Le hautbois, dont la sonorité est à la fois puissante et suave, est ici partout présent et imprime à ces œuvres ce ton de sérénité que Bach a voulu nécessaire dans le temps où, pour la dernière fois avant le triomphe de Pâques, des notes pouvaient encore mêler le cœur à l’esprit contemplatif. Ici, il supplie ; là, il se lamente. Avec le soliste, il se résigne ; avec le chœur, il rend grâces. Puis ici, les violons prennent le relais et soutiennent, lors d’un récitatif rendu intemporel, le pêcheur dans son renoncement au monde (BWV 22, n°3). Là, ce sont deux flûtes qui invitent l’âme, presque légèrement, à reposer dans les mains de Jésus (BWV 127, n°3). Ou encore la trompette d’un récitatif accompagné qui, mêlé à un air de soliste sur un thème de choral, oppose la fin du monde annoncée à la sécurité des croyants (BWV 127, n°4).

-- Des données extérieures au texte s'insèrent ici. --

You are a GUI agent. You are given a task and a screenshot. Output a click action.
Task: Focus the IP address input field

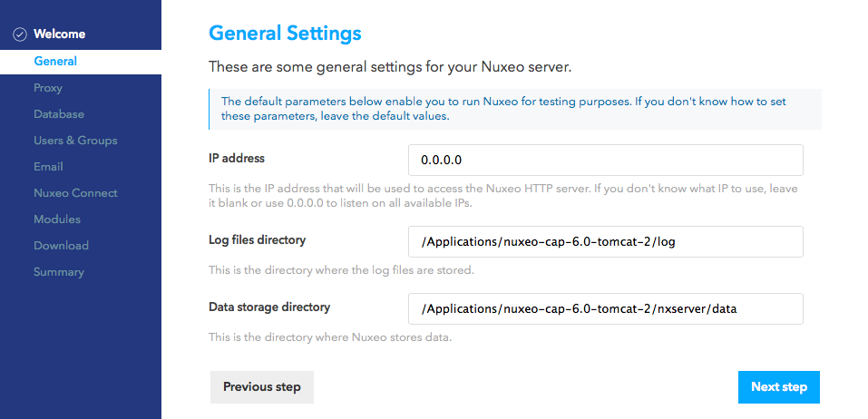tap(606, 161)
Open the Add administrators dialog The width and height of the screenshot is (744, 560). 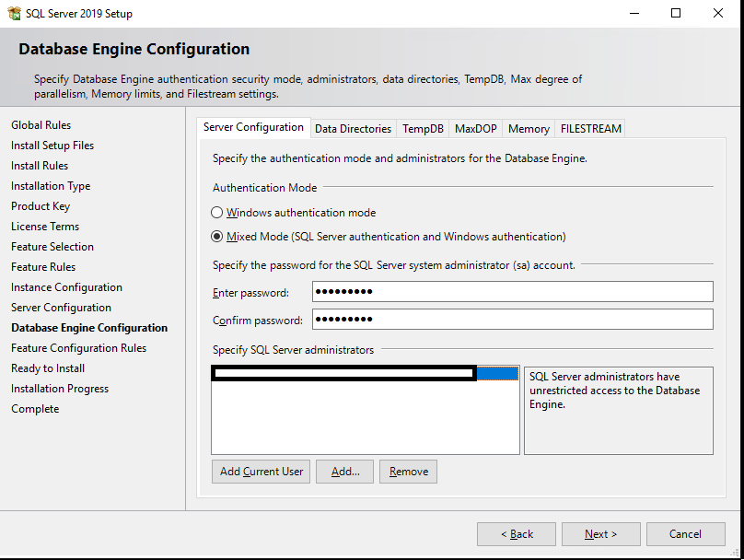pos(344,471)
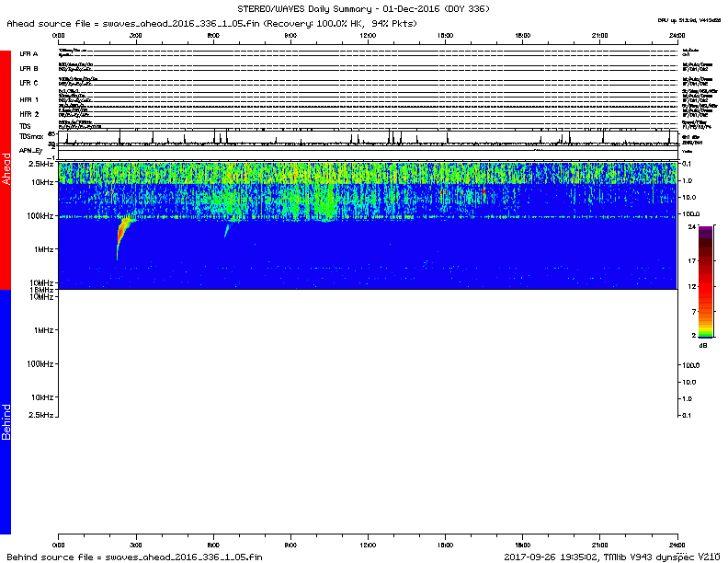Click the HFR 1 row label
The width and height of the screenshot is (728, 563).
click(28, 99)
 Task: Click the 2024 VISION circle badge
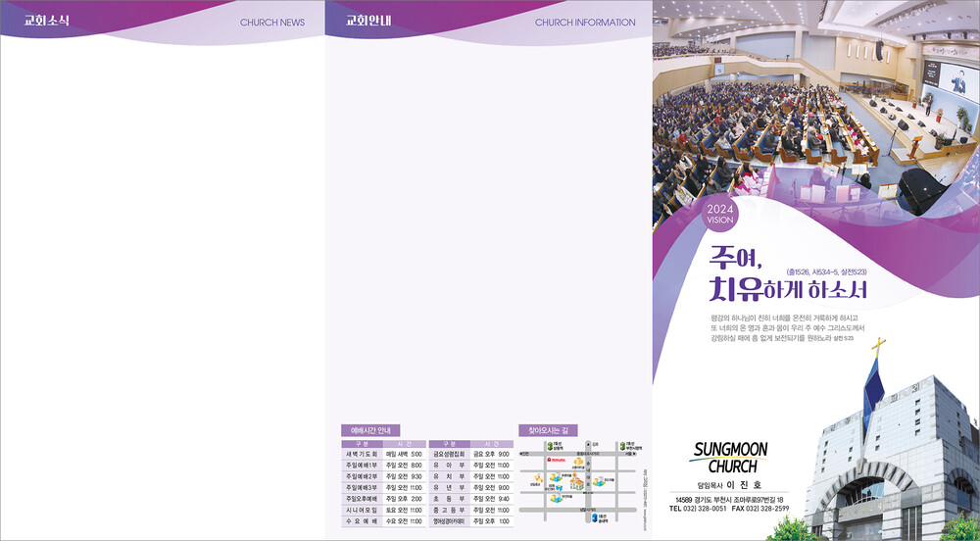[x=718, y=214]
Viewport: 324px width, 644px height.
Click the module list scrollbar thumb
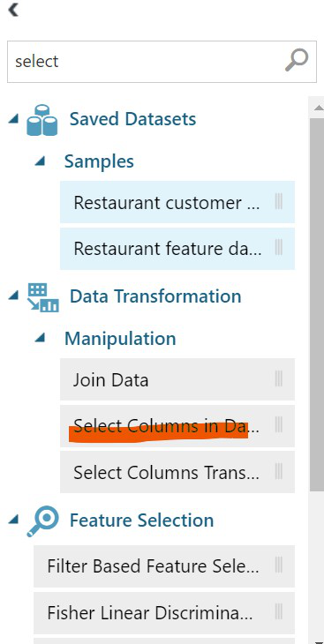(x=316, y=304)
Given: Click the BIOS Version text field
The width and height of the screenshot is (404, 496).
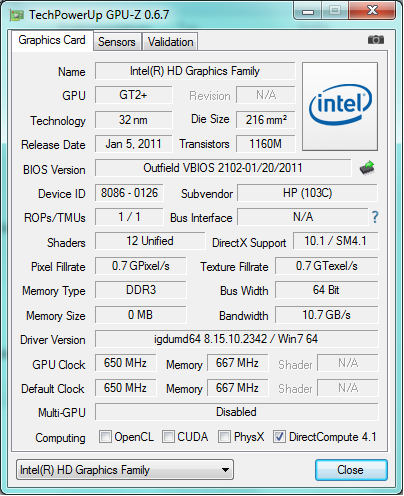Looking at the screenshot, I should click(x=223, y=168).
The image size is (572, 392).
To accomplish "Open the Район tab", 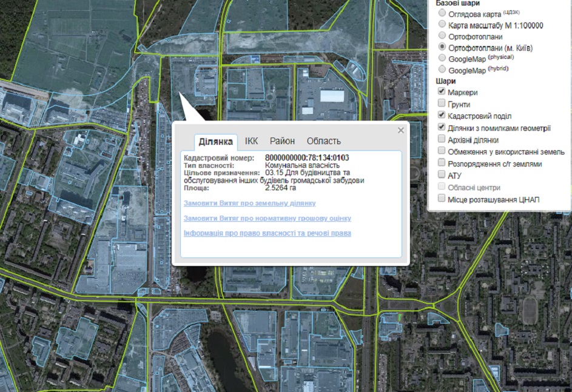I will click(282, 141).
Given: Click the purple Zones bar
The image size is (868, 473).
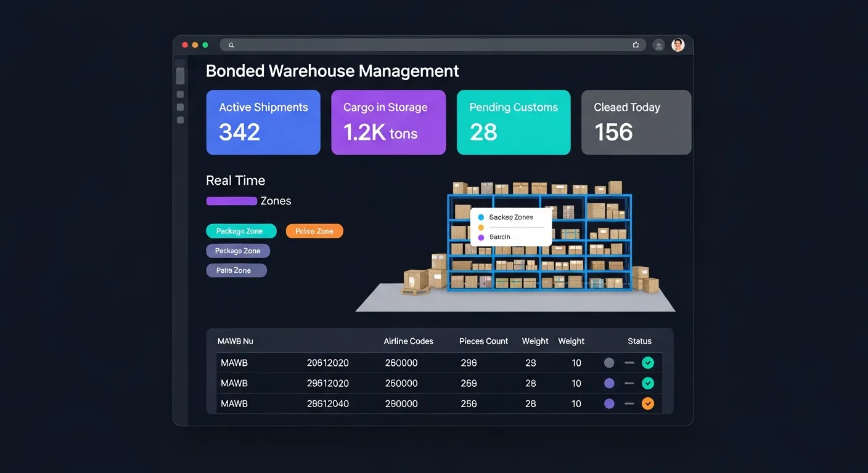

Si l’expression affective des divers chœurs ou airs solistes ne résidait que dans le talent de la mélodie et de l’instrumentation, notre cantor de Leipzig ne surpasserait pas en célébrité ses contemporains, tous aussi doués les uns que les autres. Il faut ici relever le génie propre et caractéristique de Bach et ce qui le rend si unique : l’architecture harmonique. Ainsi, en figures chromatiques plaintives, deux solistes entonnent en canon une supplique adressée au Dieu des consolations (BWV 23, n°1) ; une homophonie presque dansante rend le chœur confiant en la toute-puissance de Dieu (BWV 23, n°3) ; la technique du cantus firmus, mélodie assez brève servant de support aux exercices de contrepoint, est la base d’un choral tout de reconnaissance des souffrances du Rédempteur (BWV 127, n°1) ; ou le croisement inhabituel et étonnant de l’aria d’un alto et du choral d’une soprano, non pour contraster les motifs textuels de chacun mais pour les unir (BWV 159, n°2).

Tant de densité contrapuntique dans la texture même de la musique savante de Bach, tant de foison de nouveaux motifs, pourraient saturer nos oreilles si peu habituées à une telle plénitude de perfection intellectuelle et de beauté sensible. Heureusement, Philippe Herreweghe et son ensemble Collegium Vocale Gent ont cette expertise forgée par leur passion pour J.S. Bach : ils savent, mieux que quiconque (à mon goût), clarifier cette densité, délier et souligner chacun des motifs entremêlés, rendre accessible toutes les nuances émotives ainsi que les instants de contemplation que le génial compositeur a su immortaliser dans cette musique de cœur autant que de tête.

Trêve d’analyse et place à sa musique, non point seulement choix esthétique mais choix de vie.